I thought it was a shallow article.
Appreciate the author's honesty in her full disclosure of her paid institutional position.
Not question of young people in the church.
There is no serious catechesis to adults.
Forget young people.
What is described is cultural Catholicism.
The institution is not equipped to deal with adult on adult in leading people to why be a disciple of Jesus?
Infant baptism has to go.
That means a paid clergy has to get off their duff and engage with adults as to why Jesus.
Ain't gonna happen.

Michael Caggiano
5 years 3 months ago

As someone who has taught middle school CCD, there are two major reasons why very, very few of the current youthful generation approaching Confirmation will remain in the Church.

1. Their parents do not engender any religious obligations or practices on their children beyond going to CCD because they themselves do not follow the Faith or attend Mass. 3/20 of my students attended Sunday Mass in the past six months. 1/20 attended Mass weekly. Similar percentages were taught to pray by their parents. Only 1/20 attended Confession of their own volition outside of the CCD yearly Confession. These kids are effectively already out of the Church, but haven't declared it yet. Being in the Church for them is nothing but a cultural label.

2. These kids get spoon-fed garbage in CCD. I pray for catechists and I am glad that some feel the tugging at their hearts to give up their time. However, at least in my parish and CCD experience, the catechists generally don't know what they're talking about. You can't give what you don't have. I had 7th graders. They were in CCD since 2nd Grade. They didn't know what the Crucifixion was. They didn't know that Jesus Christ was God and Man. They didn't know what the Eucharist was. WHAT were they being taught for 5 years?

Nora Bolcon
5 years 3 months ago

Well, if I wanted to read an article that hides from all facts and truth on a subject while feigning to be completely naive about its own topic, this article is definitely that article.

Top reasons all people, including our youth, leave Catholicism. (Not to be confused with Christianity as this article has done throughout):

1. Abuse of minors by priests on a huge scale and our hierarchy's hideous handling of that crisis.

2. Our church's ridiculous stand on birth control and it's un-constructive, naive and harmful political stand on abortion.

3. Our misogynistic treatment of women in and out of church, and our clear and hate-based bias against allowing women same sacraments, authority and opportunities as men, and especially including same ordination as men, considering there is no scripture basis for this discrimination.

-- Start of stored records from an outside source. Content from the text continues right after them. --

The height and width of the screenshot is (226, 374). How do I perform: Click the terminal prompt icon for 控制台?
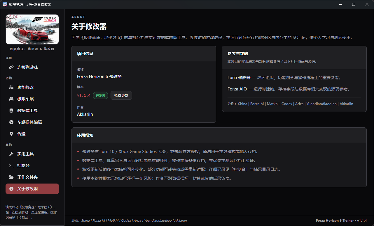(11, 166)
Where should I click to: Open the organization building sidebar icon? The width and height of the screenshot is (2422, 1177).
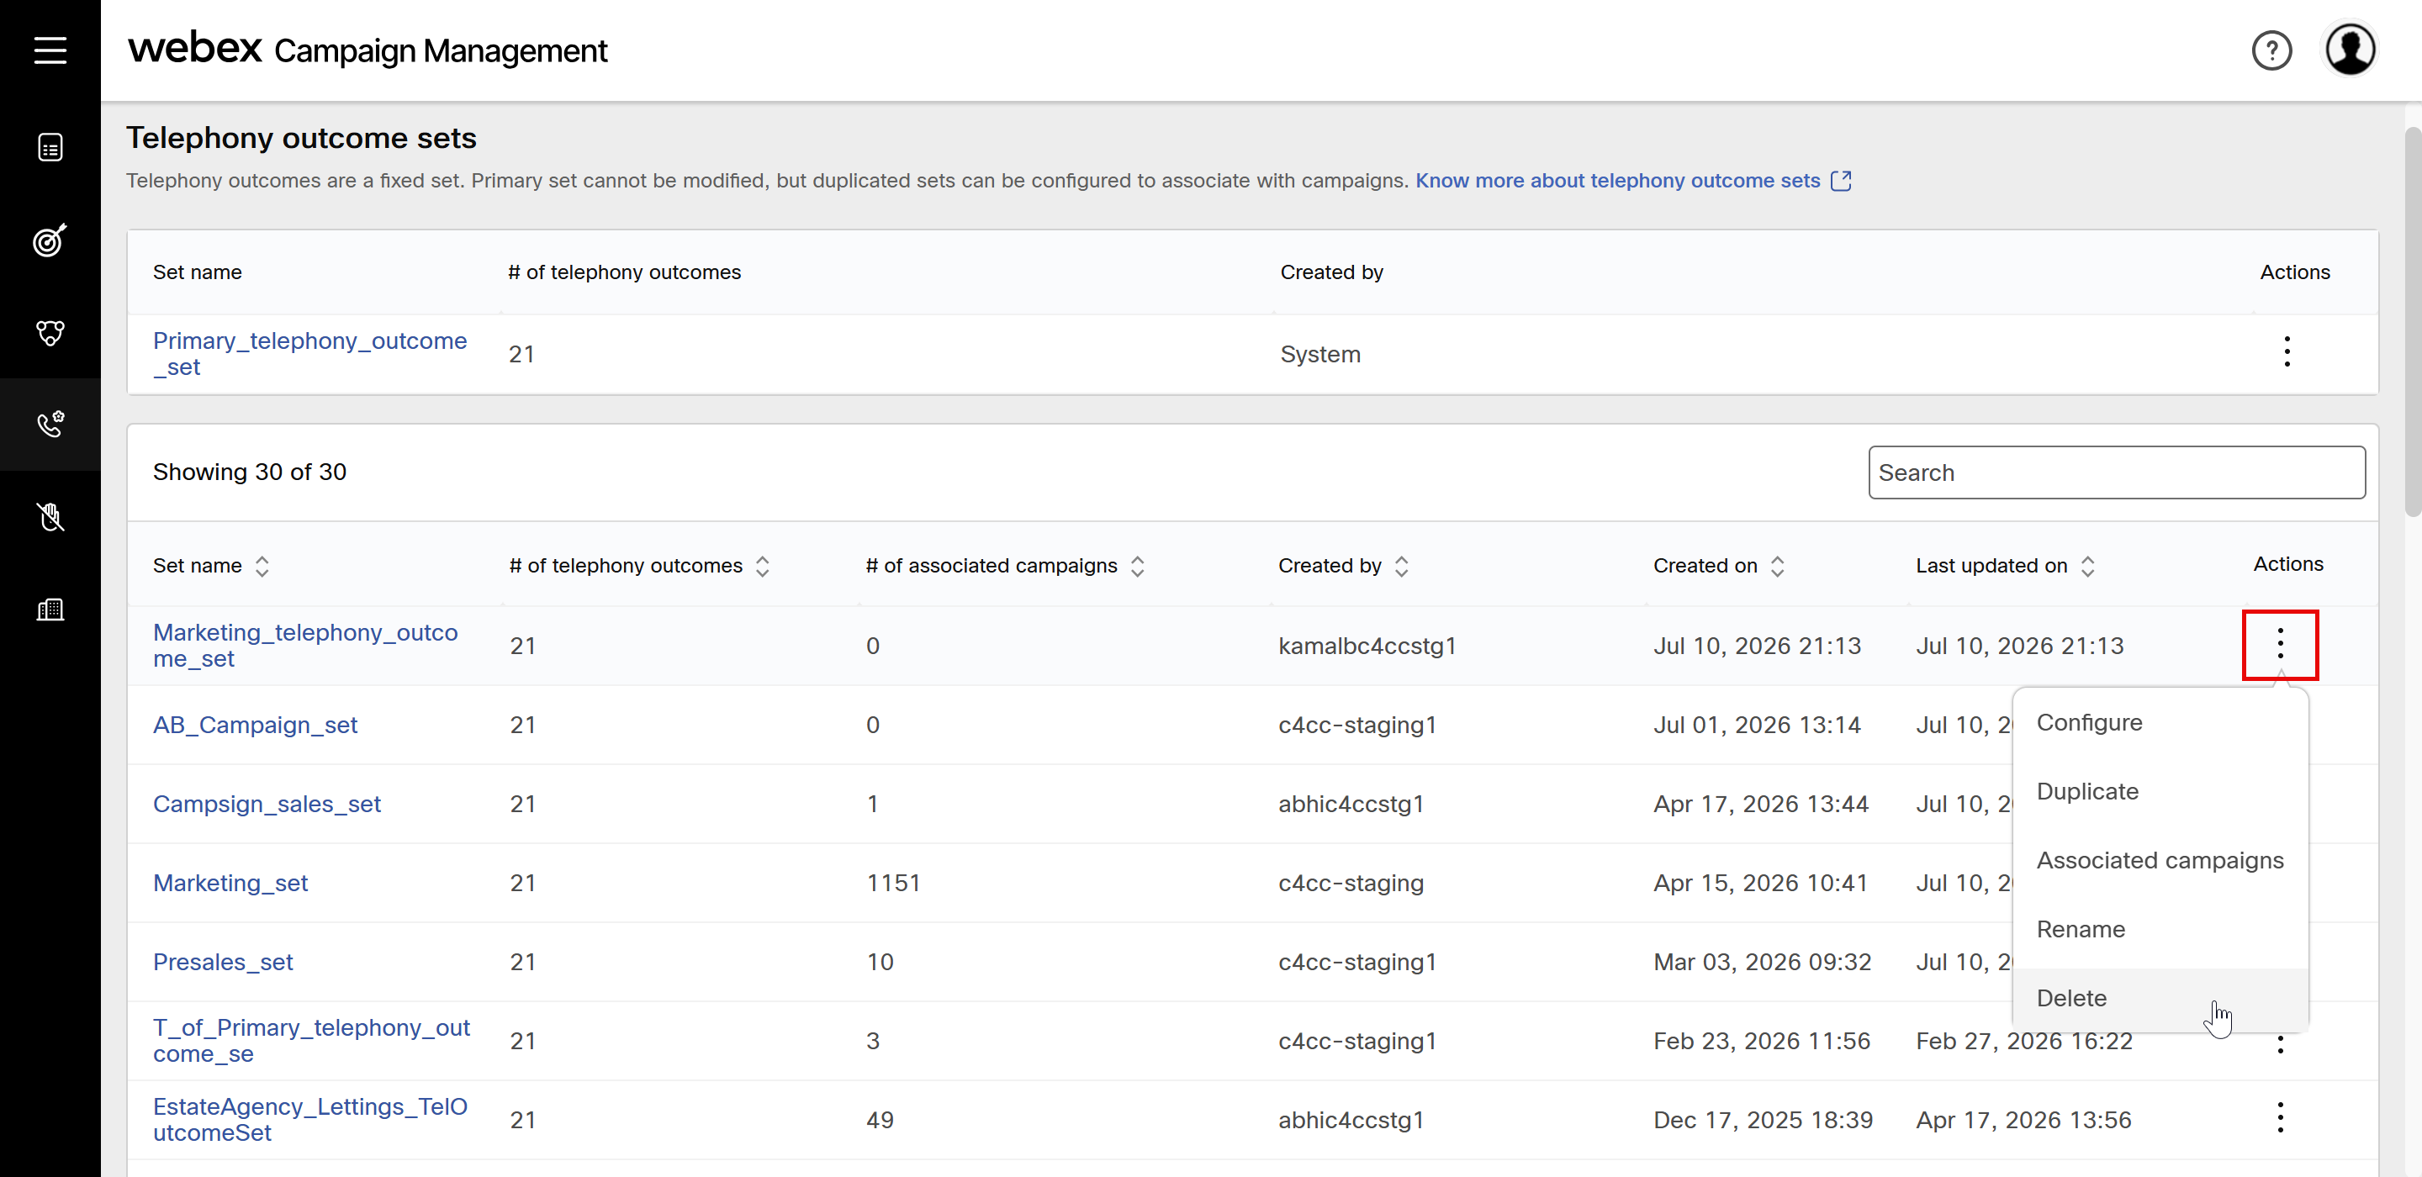tap(50, 609)
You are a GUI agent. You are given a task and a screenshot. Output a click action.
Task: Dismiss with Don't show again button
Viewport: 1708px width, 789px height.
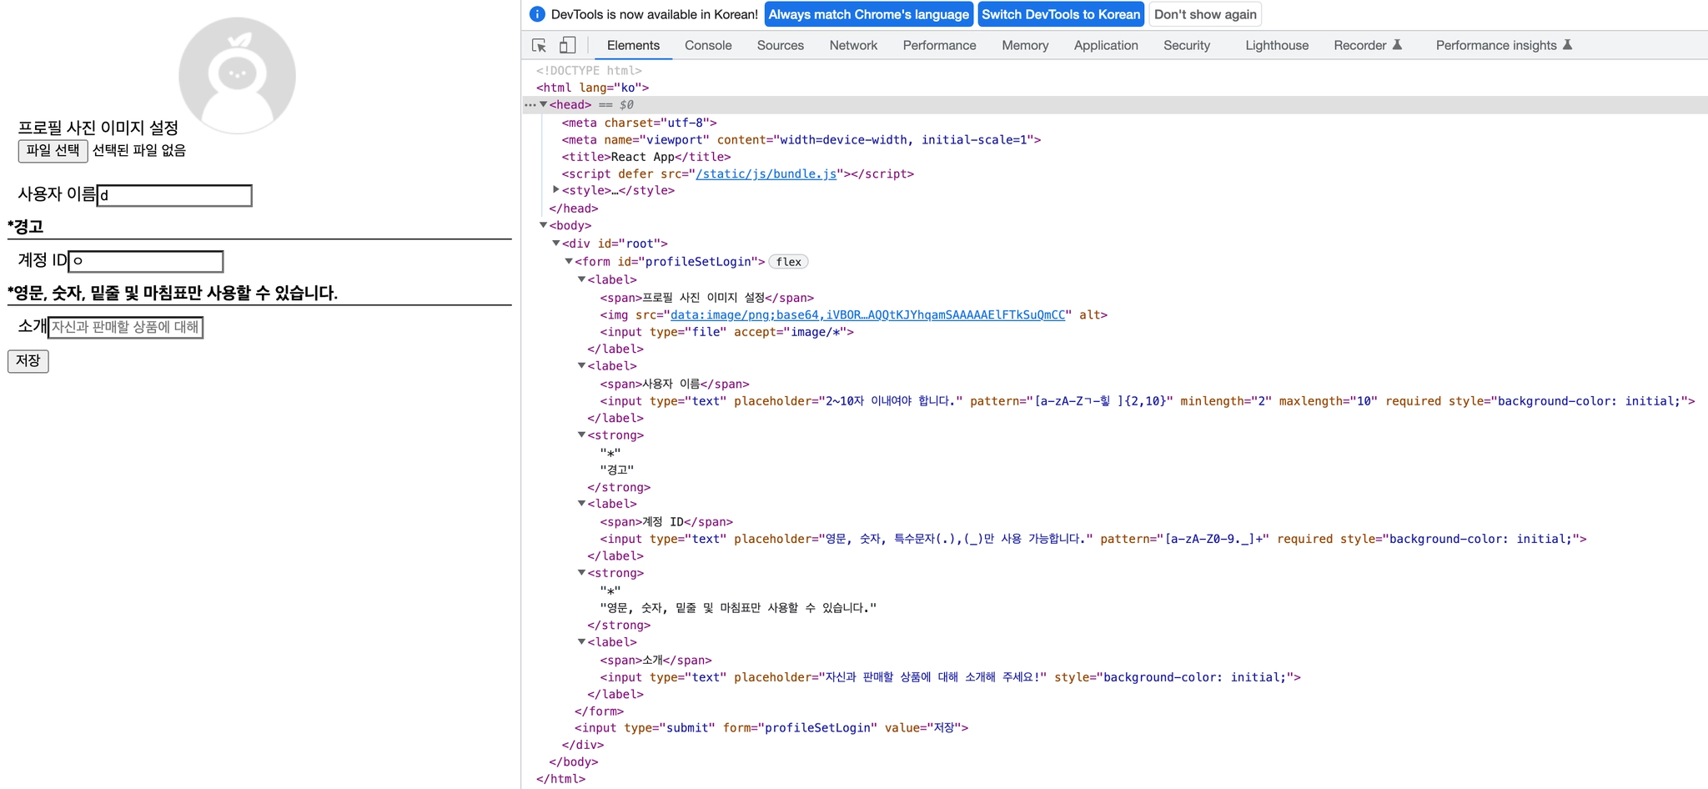(1204, 14)
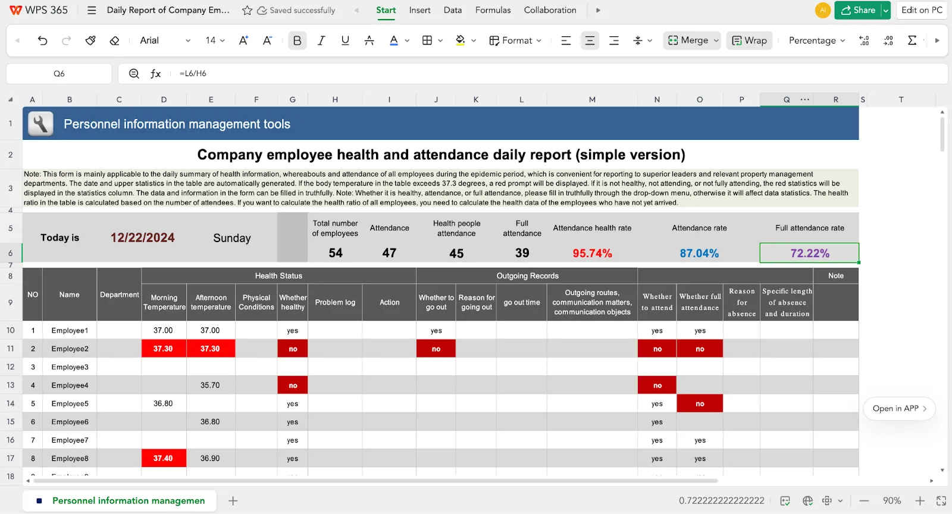This screenshot has width=952, height=514.
Task: Open the Arial font name dropdown
Action: (x=165, y=40)
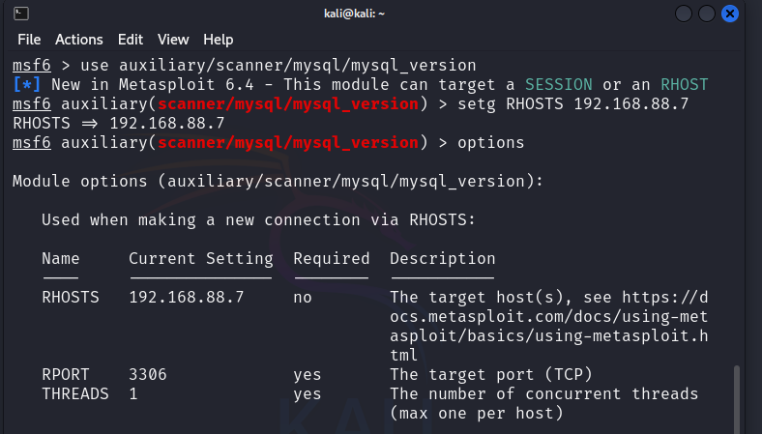This screenshot has width=762, height=434.
Task: Click the "Current Setting" column header
Action: point(201,258)
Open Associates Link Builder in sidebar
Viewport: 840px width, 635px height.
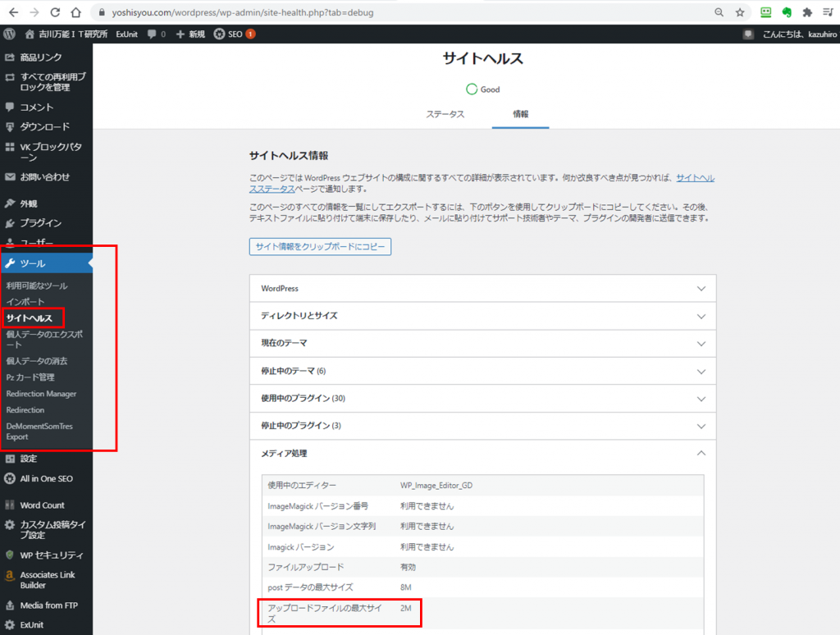tap(47, 580)
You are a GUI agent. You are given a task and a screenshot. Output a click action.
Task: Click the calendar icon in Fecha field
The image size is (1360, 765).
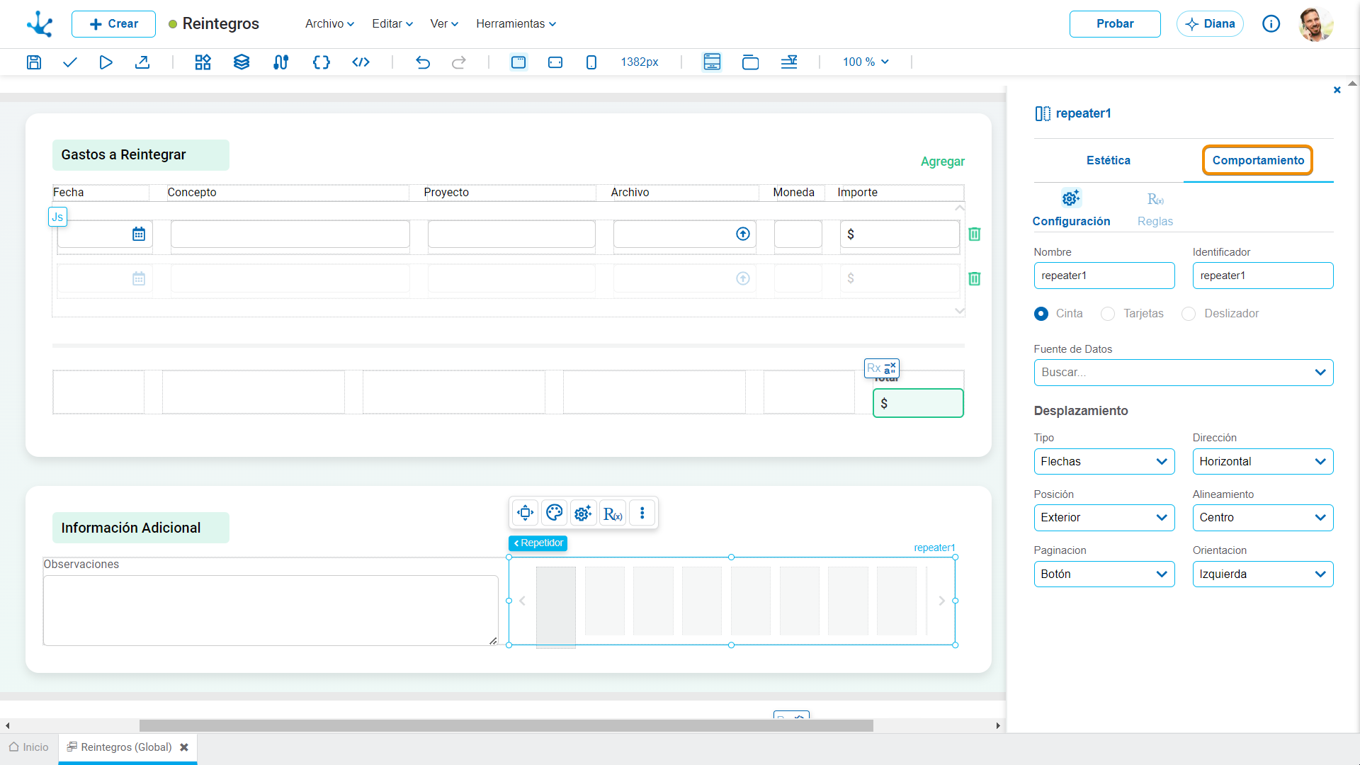[x=139, y=234]

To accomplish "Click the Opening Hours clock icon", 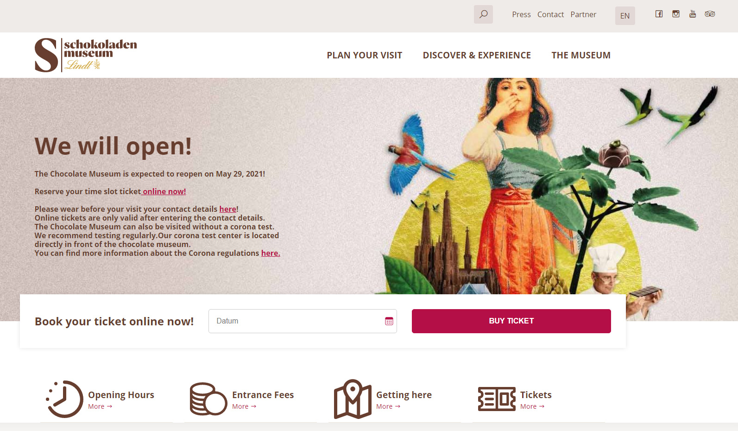I will [x=64, y=399].
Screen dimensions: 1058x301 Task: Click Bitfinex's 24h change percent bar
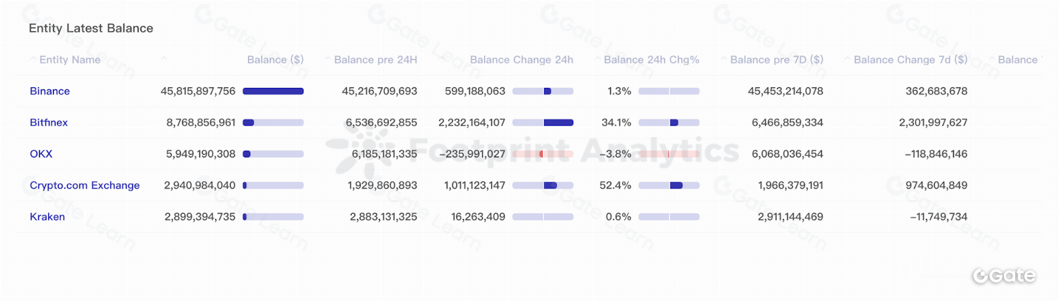[669, 122]
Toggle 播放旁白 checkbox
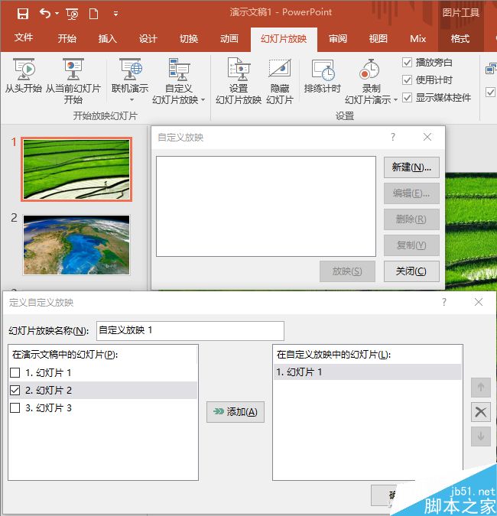 click(x=407, y=62)
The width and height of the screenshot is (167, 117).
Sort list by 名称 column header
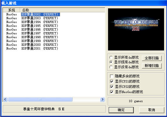62,10
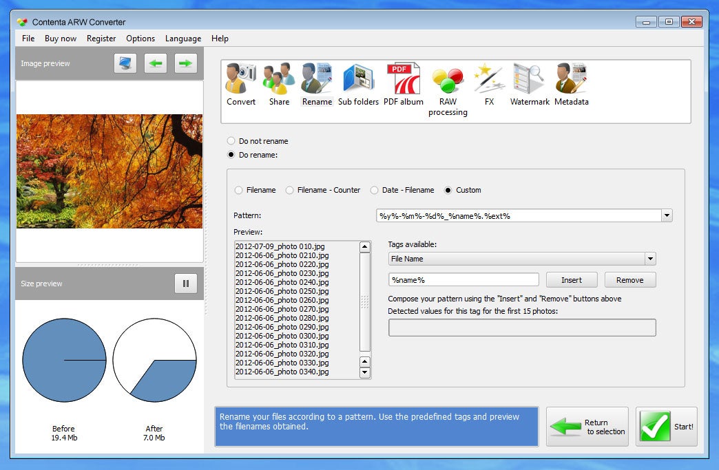This screenshot has height=470, width=719.
Task: Click the Insert button
Action: [x=572, y=280]
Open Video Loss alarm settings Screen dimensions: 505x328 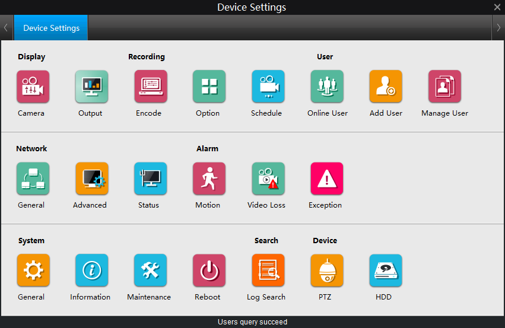[268, 179]
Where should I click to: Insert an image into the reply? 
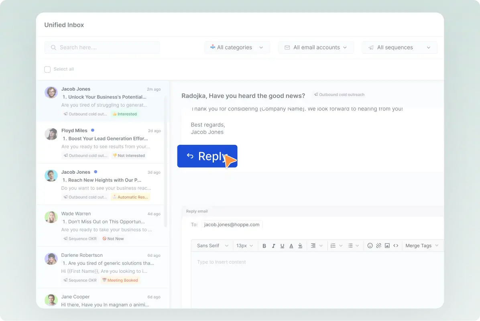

4. Our hierarchy's over-push for its lay people to vote conservatively and as Republicans by demonizing, publicly, the Democratic party.

5 Our church's abusive treatment of LGBT.

6. Our church's holding clericalism as more important than its lay strength and participation, especially in and during liturgy.

7. Our writer is correct about one reason given - Catholics seem not to be as warm as some other churches and less community orientated. (Greater Lay participation during liturgy brings parishioners together and would help to cure this issue but heaven forbid we give up the deaconate! which has never had any purpose in liturgy except to push laity out of the way.)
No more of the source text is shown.